SNOW-2677419: Add support for resample functions in faster pandas (#3990)

sfc-gh-helmeleegy · web-flow · commit 377001a64382 · 2025-11-07T12:42:06.000-08:00
diff --git a/CHANGELOG.md b/CHANGELOG.md
@@ -166,6 +166,19 @@
   - `groupby.resample`
   - `to_snowflake`
   - `to_snowpark`
+  - `resample.min`
+  - `resample.max`
+  - `resample.count`
+  - `resample.sum`
+  - `resample.mean`
+  - `resample.median`
+  - `resample.std`
+  - `resample.var`
+  - `resample.size`
+  - `resample.first`
+  - `resample.last`
+  - `resample.quantile`
+  - `resample.nunique`
 - Make faster pandas disabled by default (opt-in instead of opt-out).
 - Improve performance of `drop_duplicates` by avoiding joins when `keep!=False` in faster pandas.
 
diff --git a/src/snowflake/snowpark/modin/plugin/compiler/snowflake_query_compiler.py b/src/snowflake/snowpark/modin/plugin/compiler/snowflake_query_compiler.py
@@ -15752,6 +15752,42 @@ def resample(
         resample_method_args: tuple[Any],
         resample_method_kwargs: dict[str, Any],
         is_series: bool,
+    ) -> Union["SnowflakeQueryCompiler", collections.defaultdict[Hashable, list]]:
+        """
+        Wrapper around _resample_internal to be supported in faster pandas.
+        """
+        relaxed_query_compiler = None
+        if self._relaxed_query_compiler is not None:
+            result = self._relaxed_query_compiler._resample_internal(
+                resample_kwargs=resample_kwargs,
+                resample_method=resample_method,
+                resample_method_args=resample_method_args,
+                resample_method_kwargs=resample_method_kwargs,
+                is_series=is_series,
+            )
+            if isinstance(result, SnowflakeQueryCompiler):
+                relaxed_query_compiler = result
+            else:
+                return result
+        result = self._resample_internal(
+            resample_kwargs=resample_kwargs,
+            resample_method=resample_method,
+            resample_method_args=resample_method_args,
+            resample_method_kwargs=resample_method_kwargs,
+            is_series=is_series,
+        )
+        if isinstance(result, SnowflakeQueryCompiler):
+            return self._maybe_set_relaxed_qc(result, relaxed_query_compiler)
+        else:
+            return result
+
+    def _resample_internal(
+        self,
+        resample_kwargs: dict[str, Any],
+        resample_method: AggFuncType,
+        resample_method_args: tuple[Any],
+        resample_method_kwargs: dict[str, Any],
+        is_series: bool,
     ) -> Union["SnowflakeQueryCompiler", collections.defaultdict[Hashable, list]]:
         """
         Return new SnowflakeQueryCompiler whose ordered frame holds the result of a resample operation.

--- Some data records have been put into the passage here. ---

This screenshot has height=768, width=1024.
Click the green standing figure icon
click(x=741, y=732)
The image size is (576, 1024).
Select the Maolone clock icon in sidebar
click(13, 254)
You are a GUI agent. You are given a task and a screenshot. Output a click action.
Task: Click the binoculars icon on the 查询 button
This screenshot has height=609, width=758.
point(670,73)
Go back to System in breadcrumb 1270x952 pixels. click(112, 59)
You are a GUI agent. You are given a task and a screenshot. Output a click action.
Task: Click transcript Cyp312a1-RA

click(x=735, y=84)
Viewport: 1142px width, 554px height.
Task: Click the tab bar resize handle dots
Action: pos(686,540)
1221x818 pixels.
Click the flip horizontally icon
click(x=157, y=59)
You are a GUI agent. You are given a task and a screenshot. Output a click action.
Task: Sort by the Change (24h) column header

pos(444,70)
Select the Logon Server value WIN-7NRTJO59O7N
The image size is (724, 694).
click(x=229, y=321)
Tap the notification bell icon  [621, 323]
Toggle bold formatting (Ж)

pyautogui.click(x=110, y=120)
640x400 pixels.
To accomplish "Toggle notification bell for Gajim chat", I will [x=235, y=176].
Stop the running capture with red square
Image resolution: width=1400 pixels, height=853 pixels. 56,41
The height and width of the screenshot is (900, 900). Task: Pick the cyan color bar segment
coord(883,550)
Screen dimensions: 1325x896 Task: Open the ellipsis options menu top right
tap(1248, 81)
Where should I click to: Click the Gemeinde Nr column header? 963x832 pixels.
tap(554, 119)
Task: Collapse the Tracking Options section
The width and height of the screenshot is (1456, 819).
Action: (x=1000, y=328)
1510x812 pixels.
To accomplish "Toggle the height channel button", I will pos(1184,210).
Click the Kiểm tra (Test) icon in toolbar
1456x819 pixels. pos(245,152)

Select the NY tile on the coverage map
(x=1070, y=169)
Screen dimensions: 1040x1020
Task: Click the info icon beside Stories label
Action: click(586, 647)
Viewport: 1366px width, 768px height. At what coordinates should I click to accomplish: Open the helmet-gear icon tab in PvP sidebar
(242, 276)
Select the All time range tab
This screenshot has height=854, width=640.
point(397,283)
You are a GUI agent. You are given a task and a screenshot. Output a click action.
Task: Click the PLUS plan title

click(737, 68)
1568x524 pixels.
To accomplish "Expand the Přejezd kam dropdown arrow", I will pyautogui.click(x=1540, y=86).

diff --git a/tests/integ/modin/test_faster_pandas.py b/tests/integ/modin/test_faster_pandas.py
@@ -1029,6 +1029,63 @@ def test_rename(session):
         assert_frame_equal(snow_result, native_result)
 
 
+@pytest.mark.parametrize(
+    "func",
+    [
+        "max",
+        "min",
+        "mean",
+        "median",
+        "sum",
+        "std",
+        "var",
+        "count",
+        "size",
+        "first",
+        "last",
+        "quantile",
+        "nunique",
+    ],
+)
+@sql_count_checker(query_count=5, join_count=1)
+def test_resample(session, func):
+    with session_parameter_override(
+        session, "dummy_row_pos_optimization_enabled", True
+    ):
+        # create tables
+        table_name = Utils.random_name_for_temp_object(TempObjectType.TABLE)
+        session.create_dataframe(
+            native_pd.DataFrame(
+                {"A": np.random.randn(15)},
+                index=native_pd.date_range("2020-01-01", periods=15, freq="1h"),
+            ).reset_index(drop=False)
+        ).write.save_as_table(table_name, table_type="temp")
+
+        # create snow dataframes
+        df = pd.read_snowflake(table_name, index_col="index")
+        snow_result = getattr(df.resample(rule="2h", closed="left"), func)()
+
+        # verify that the input dataframe has a populated relaxed query compiler
+        assert df._query_compiler._relaxed_query_compiler is not None
+        assert df._query_compiler._relaxed_query_compiler._dummy_row_pos_mode is True
+        # verify that the output dataframe also has a populated relaxed query compiler
+        assert snow_result._query_compiler._relaxed_query_compiler is not None
+        assert (
+            snow_result._query_compiler._relaxed_query_compiler._dummy_row_pos_mode
+            is True
+        )
+
+        # create pandas dataframes
+        native_df = df.to_pandas()
+        native_result = getattr(native_df.resample(rule="2h", closed="left"), func)()
+
+        # compare results
+        if func == "size":
+            assert_series_equal(snow_result, native_result, check_freq=False)
+        else:
+            assert_frame_equal(snow_result, native_result, check_freq=False)
+
+
 @pytest.mark.parametrize(
     "func",
     [